A quel punto, per la ragazza, la domanda fu a dir poco spontanea. -E io cosa c'entro in tutto questo?-.
Vide Jeff scuotere la testa e abbassare lo sguardo, ma lo ignorò.
-Sei in gamba, sei una studentessa di criminologia e soprattutto sei una cittadina libera. Ho bisogno che tu vada in carcere e verifichi le condizioni di Toby- spiegò l'ex dottore. -E poi.... Al momento non saprei a chi altro chiederlo-.
La mora tacque per qualche secondo, stritolando con una mano un lembo della maglia che indossava. -Non capisco...- mugolò. -Perché ti importa?-.
A seguito di quella domanda lo sguardo di Smiley sembrò farsi più cupo, anche se tentava di non darlo a vedere. Iniziò a passeggiare avanti e indietro per la stanza sotto allo sguardo vigile di Jeff, che fino a quel momento non aveva ancora pronunciato una singola parola.
-Perchè è dentro per colpa mia- rispose infine l'uomo, visibilmente scosso. Poi si fermò, rivolgendo uno sguardo pensieroso all'unica finestra di cui quel misero soggiorno era dotato, scrutando il cielo attraverso il vetro sporco. -Lui fu la mia prima vittima, era poco più che un bambino all'epoca; era ricoverato in una clinica psichiatrica per una presunta depressione infantile, io ero uno dei medici assunti da quella struttura. Uno dei più in gamba, modestamente- spiegò, con un velo di forzata ironia. -Gli feci l'elettroshock, più di una volta, ma non lo uccisi dopo. Di fatto Toby è l'unica mia vittima ancora in vita, poiché in seguito non ho mai più commesso quello sbaglio-.
Jane annuì brevemente, seppur non riuscisse inizialmente a cogliere davvero dove lui volesse andare a parare. Ma si sentì rabbrividire nel sentirlo definire "sbaglio" il non uccidere qualcuno, mentre evidentemente sembrava che lui ritenesse la tortura seguita alla morte una cosa in qualche modo accettabile.

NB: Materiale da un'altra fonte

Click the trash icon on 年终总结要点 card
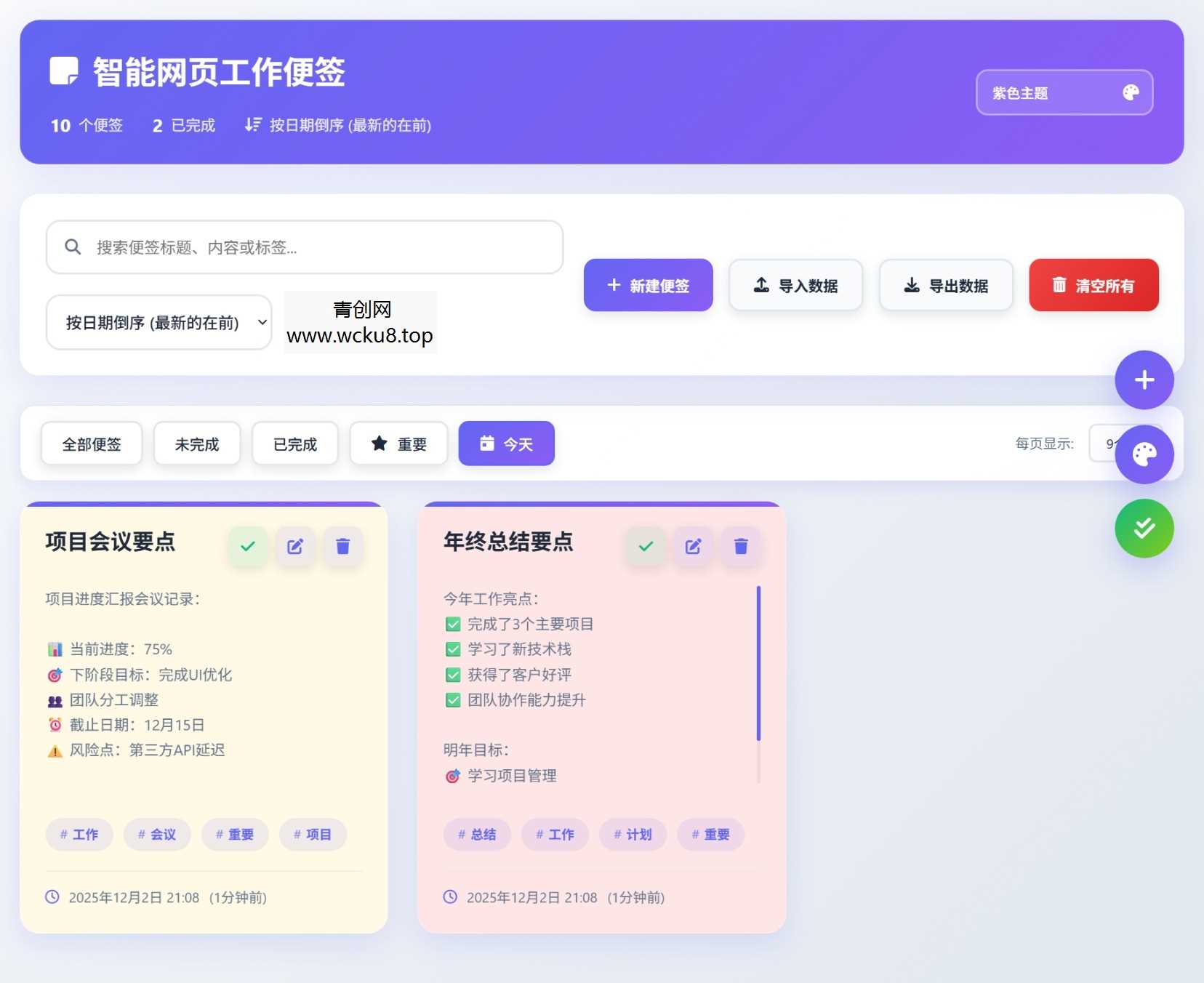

Questo non aveva alcun senso, pensò.
-Il fatto è che quel ragazzino era depresso perché cresciuto in una famiglia di merda, e il mio intervento trasformò la sua depressione in qualcosa di molto peggiore. Ha sviluppato tratti di schizofrenia e molti altri disturbi generati dai danni che la terapia aveva causato al suo cervello, così un bel giorno ha massacrato la sua famiglia e per questo è stato condannato all'ergastolo-.
-Diamine... È... È terribile- mormorò Jane, con un filo di voce.

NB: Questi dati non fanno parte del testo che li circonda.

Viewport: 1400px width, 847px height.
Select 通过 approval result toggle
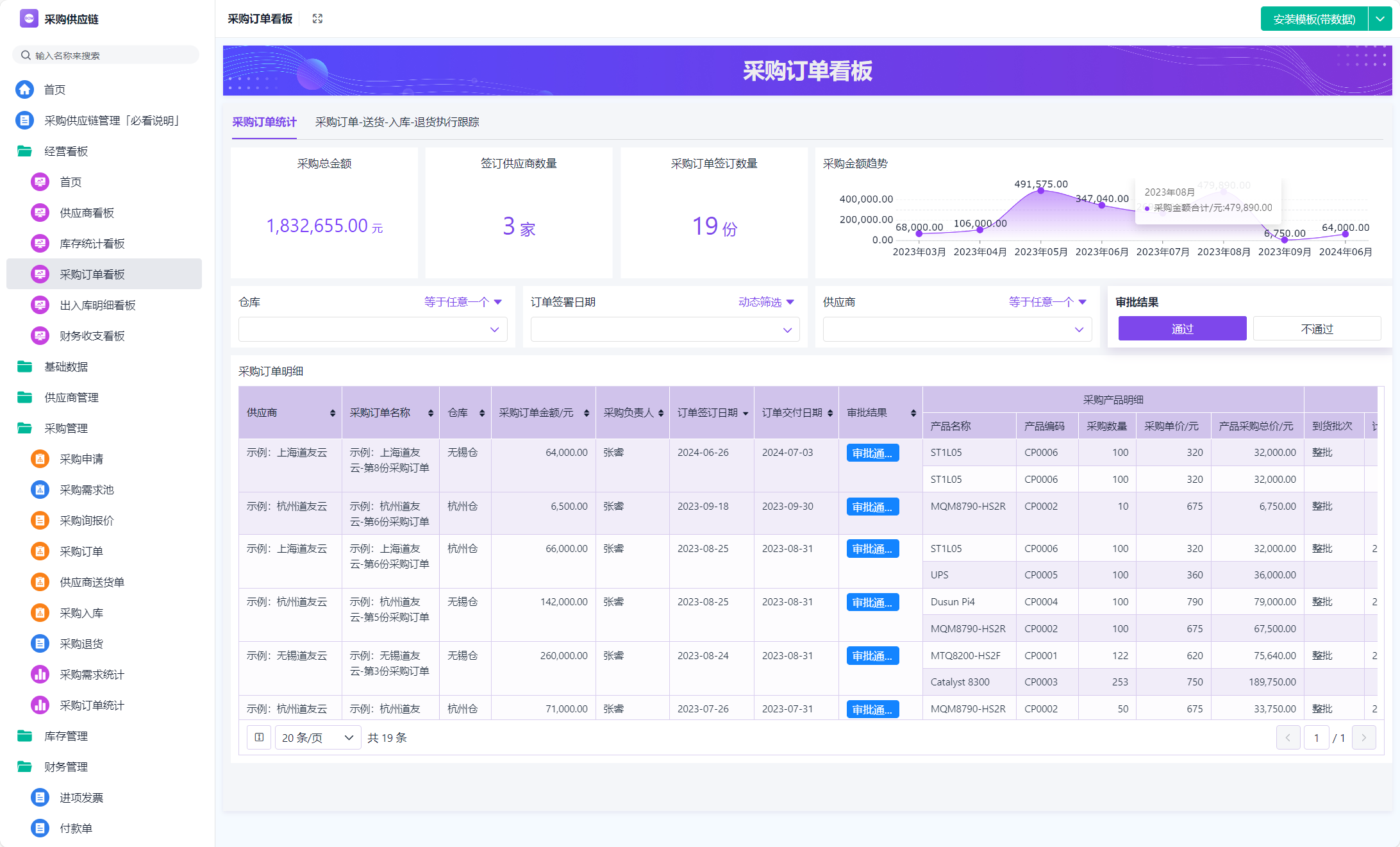click(x=1182, y=329)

-Lui non merita di stare lì, non ha colpe. E come se non bastasse adesso le guardie lo stanno torturando perché credono che lui fosse informato sul mio piano di fuga-.
Jeff balzò giù dal bancone, tornando a raggiungere il frigo solo per acciuffare una seconda birra. Seppur fosse presente nella stessa stanza, sembrava quasi che fosse disinteressato a ciò che gli altri due si stavano dicendo.

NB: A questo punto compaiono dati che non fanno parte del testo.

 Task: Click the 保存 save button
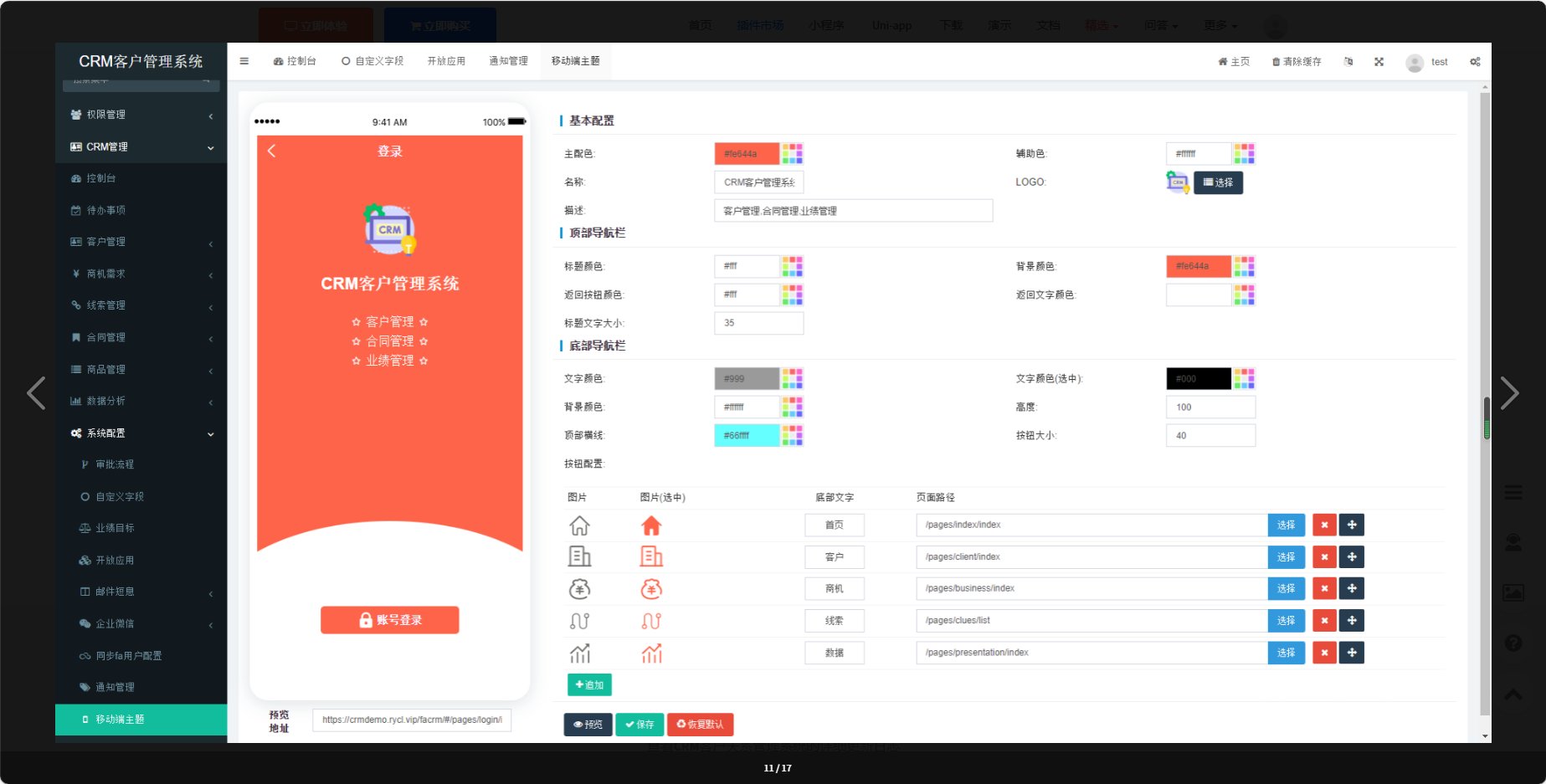[639, 725]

-Ma io... Che posso fare per aiutarlo, non posso cer...-.
-Te l'ho detto Jane- la interruppe l'ex dottore, gesticolando con una mano. -Dovrai solo aiutarmi a fare le cose che né io né Jeff possiamo fare in prima persona, per ovvi motivi. Come appunto andare in carcere e verificare che lui sia ancora vivo-.
La ragazza scosse la testa emettendo un sospiro tremante. Fino a poco prima non riusciva a immaginare che cosa quel pazzo volesse da lei, ma anche adesso che lo sapeva non riusciva a capacitarsene. -Non... Non credo di volerlo fare, mi dispiace per lui ma non posso- esclamò. Non credeva a una singola parola di ciò che le era stato detto, principalmente perché non riteneva che un individuo come Smiley potesse davvero provare sensi di colpa nei confronti di una persona alla quale aveva distrutto la vita con i suoi giochetti da scienziato pazzo.
Ma lui sembrò contrariato da quella sua affermazione, e per questo il suo atteggiamento cambiò. -In questo caso, mia cara, abbiamo un probelma- ghignò, a denti stretti.